The majority of directors in a public company must be independent. Specific board sub-committees, such as the audit committee, nominating and compensation committee, are often established with mandates to oversee various risks faced by the company in wide-ranging areas, such as financial reporting, litigation, technology, ethics, safety and the environment, among others.
One of the regulators' primary objectives is to ensure that disclosure similar to that contained in the IPO offering prospectus is available to the market at all times. Therefore, securities legislation requires a public company to provide this information in the form of their Annual Information Form (AIF), annual and interim financial statements, management discussion and analysis (MD&A), information circular, disclosure of material changes, business acquisition reports, etc.
For each of these filings, there are specific content requirements and filing deadlines that need to be met. For example, your annual financial statements need to be audited by an independent auditor in accordance with Generally Accepted Accounting Principles (GAAP), which, for public companies, will be International Financial Reporting Standards (IFRS) for reporting periods beginning Jan. 1, 2011. Your annual audited financial statements need to be filed no more than 90 days after your company's year end.
The securities regulators perform regular reviews of the continuous disclosure documents filings and can ask questions, provide comments to individual companies, as well as publish general public comments. Management should ensure that the company has proper infrastructure in place to gather, continuously update, and report accurate and complete financial and other material information on a timely basis. Without this infrastructure, it will be a continuous struggle to meet these deadlines and provide useful information to the stakeholders.

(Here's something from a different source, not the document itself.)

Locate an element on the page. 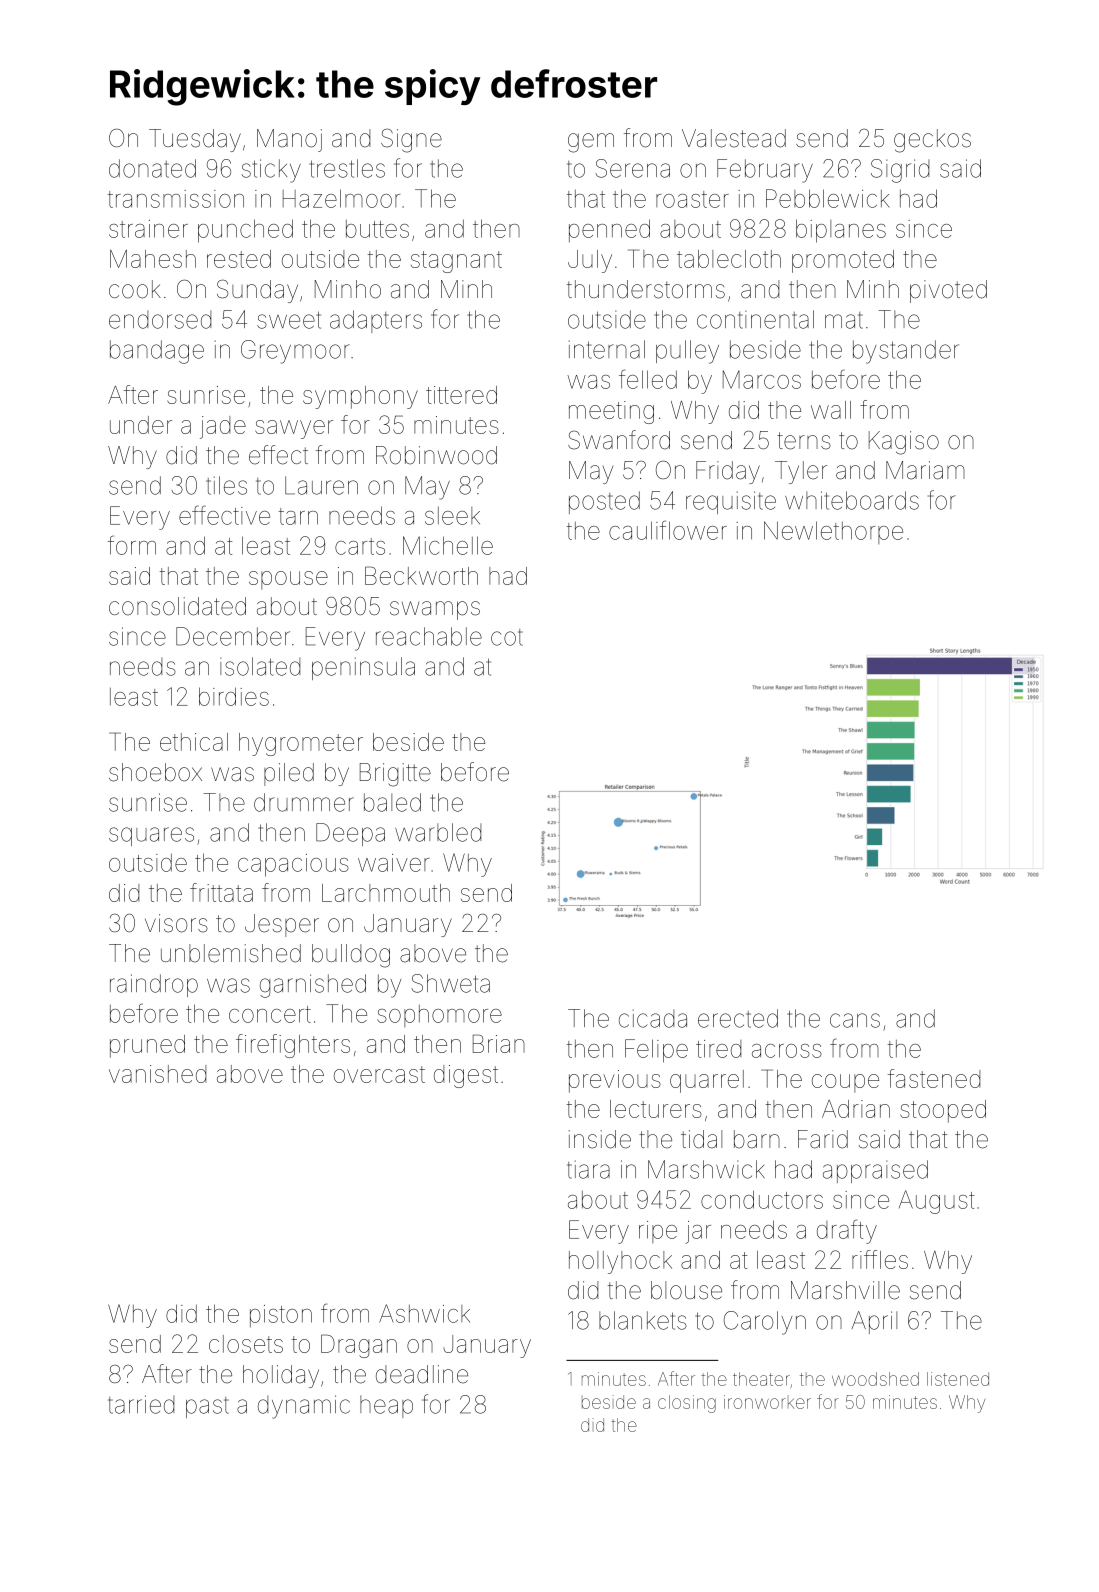 This page has height=1592, width=1099. terns is located at coordinates (804, 441).
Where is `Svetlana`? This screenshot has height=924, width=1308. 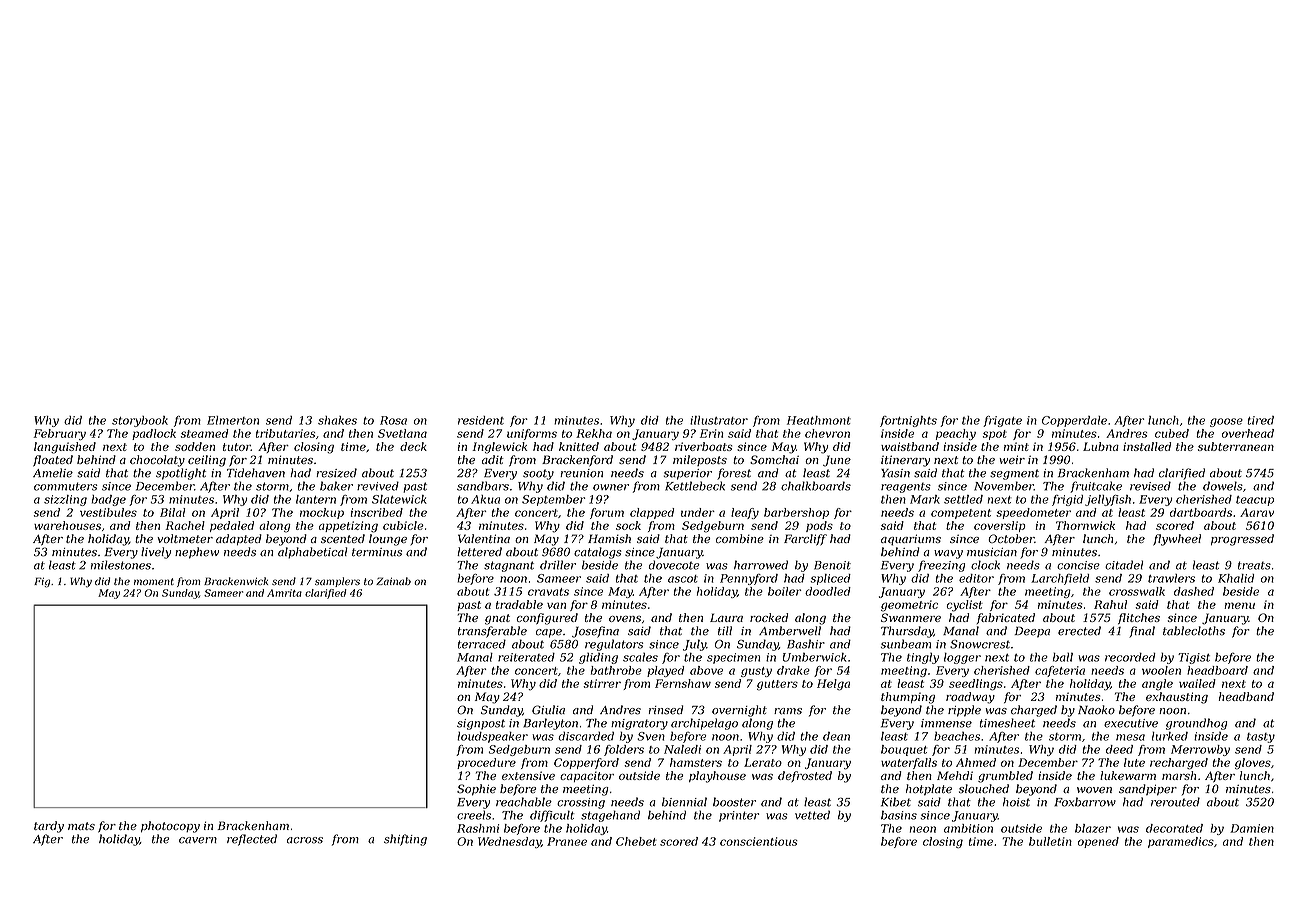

CEOs and CFOs of public companies are also required to certify that they are responsible for establishing and maintaining internal controls over financial reporting (ICFR) and disclosure controls and procedures, and that they have designed ICFR to provide reasonable assurance over the reliability of the financial reporting and financial statements in accordance with GAAP. Furthermore, they are required to disclose their conclusions about the effectiveness of ICFR in their MD&A. As a new public company, management should ensure that the firm has appropriate internal control processes in place to allow you to provide these certifications.
In addition to the above, material changes affecting the company's operations and its shareholders must also be disclosed in a press release and in a report to the securities regulators. You will have to prepare for annual meetings and proxy solicitations, and you should ensure that adequate controls and checks are put in place to comply with insider trading rules.
To maintain market interest in the company's securities, management will need to direct marketing efforts not only to existing shareholders, but also to potential investors. The analyst community needs relevant and timely information. As a public company, the management team will need to establish a proactive and ongoing investor relations strategy and a department to execute the strategy to sustain an active after-market interest in the company. The underwriters of your IPO should also be able to help in this regard, by maintaining good distribution and support for your stock and stimulating ongoing interest in your company.
With this done, you have successfully completed the journey of taking your company public. Now a new life begins in the public spotlight-with a different set of challenges and many opportunities for growth and longterm rewards. Stay committed to your vision, remember your accountability to the stakeholders, consult with your advisors, and you will confidently face the challenges that come along the way and seize the opportunities for growth and high long-term rewards.
The content of this article is intended to provide a general guide to the subject matter. Specialist advice should be sought about your specific circumstances.